(Excerpts from a dataset)
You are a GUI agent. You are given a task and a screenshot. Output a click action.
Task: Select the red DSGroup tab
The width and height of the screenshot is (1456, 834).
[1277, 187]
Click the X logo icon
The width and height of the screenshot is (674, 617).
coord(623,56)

• [Required work]: Every entry must appear in the answer, reproduced exactly.

• [Solution]:
You are a GUI agent. You are given a task and a screenshot. Output a click action.
Task: Select the red DSGroup tab
The width and height of the screenshot is (1456, 834).
[1277, 187]
Click the X logo icon
The width and height of the screenshot is (674, 617).
coord(623,56)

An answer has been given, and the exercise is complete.